*Set problem*: Give the stretch of the summary of The Sea-Wolf from "The story is" through "life on shore." again, changing "schooner" to "vessel".

*Text section*:

The Sea-Wolf

(Critical Survey of Contemporary Fiction)

The story is told by Humphrey Van Weyden, a dilettantish and comically over-civilized literary critic. When his ferry boat sinks in San Francisco Bay, Van Weyden is picked up by the Ghost, a sealing schooner, and carried off into the Pacific against his will. He is appalled by the cruelty of the schooner’s captain, Wolf Larsen, but also fascinated by Larsen’s physical power and spiritual magnetism. A self-taught philosopher who echoes much of London’s own reading in Herbert Spencer and Friedrich Nietzsche, Larsen is amused by trials of wit with this gentleman, whom he renames “Hump” and sets to work as cabin boy.

Hump’s attempts to escape and the crew’s attempts to revolt are ruthlessly thwarted by the seemingly omnipotent Larsen. Nevertheless, Hump, promoted to mate, is learning to adapt to the struggle for survival that he had ignored in his protected life on shore.

*Information supplied*:
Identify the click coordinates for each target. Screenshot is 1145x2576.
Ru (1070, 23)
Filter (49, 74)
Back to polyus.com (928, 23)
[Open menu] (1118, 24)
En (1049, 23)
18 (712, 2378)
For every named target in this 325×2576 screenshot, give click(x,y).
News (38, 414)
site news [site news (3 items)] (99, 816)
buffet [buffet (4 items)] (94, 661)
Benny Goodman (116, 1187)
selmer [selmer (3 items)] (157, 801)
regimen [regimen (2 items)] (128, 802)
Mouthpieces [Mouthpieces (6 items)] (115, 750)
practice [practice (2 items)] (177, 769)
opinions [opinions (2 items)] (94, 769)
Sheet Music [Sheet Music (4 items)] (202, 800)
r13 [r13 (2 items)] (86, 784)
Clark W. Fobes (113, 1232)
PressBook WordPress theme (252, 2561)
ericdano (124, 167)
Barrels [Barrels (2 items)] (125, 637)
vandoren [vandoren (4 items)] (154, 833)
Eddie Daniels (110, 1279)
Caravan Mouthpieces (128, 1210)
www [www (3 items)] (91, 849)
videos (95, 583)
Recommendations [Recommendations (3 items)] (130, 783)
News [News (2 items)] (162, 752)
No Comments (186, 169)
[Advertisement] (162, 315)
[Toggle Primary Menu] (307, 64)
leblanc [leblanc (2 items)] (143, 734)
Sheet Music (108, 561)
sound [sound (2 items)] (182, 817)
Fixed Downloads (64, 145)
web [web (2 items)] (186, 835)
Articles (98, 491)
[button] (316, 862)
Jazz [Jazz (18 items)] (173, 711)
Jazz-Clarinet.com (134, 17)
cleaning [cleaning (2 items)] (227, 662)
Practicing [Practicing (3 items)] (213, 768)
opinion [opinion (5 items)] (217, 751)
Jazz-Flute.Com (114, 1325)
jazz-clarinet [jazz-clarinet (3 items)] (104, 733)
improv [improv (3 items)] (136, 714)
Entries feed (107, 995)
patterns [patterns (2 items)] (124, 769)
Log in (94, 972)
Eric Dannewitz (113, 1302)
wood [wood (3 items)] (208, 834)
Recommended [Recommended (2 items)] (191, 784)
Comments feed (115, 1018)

*Final answer*:
The story is told by Humphrey Van Weyden, a dilettantish and comically over-civilized literary critic. When his ferry boat sinks in San Francisco Bay, Van Weyden is picked up by the Ghost, a sealing vessel, and carried off into the Pacific against his will. He is appalled by the cruelty of the vessel’s captain, Wolf Larsen, but also fascinated by Larsen’s physical power and spiritual magnetism. A self-taught philosopher who echoes much of London’s own reading in Herbert Spencer and Friedrich Nietzsche, Larsen is amused by trials of wit with this gentleman, whom he renames “Hump” and sets to work as cabin boy.

Hump’s attempts to escape and the crew’s attempts to revolt are ruthlessly thwarted by the seemingly omnipotent Larsen. Nevertheless, Hump, promoted to mate, is learning to adapt to the struggle for survival that he had ignored in his protected life on shore.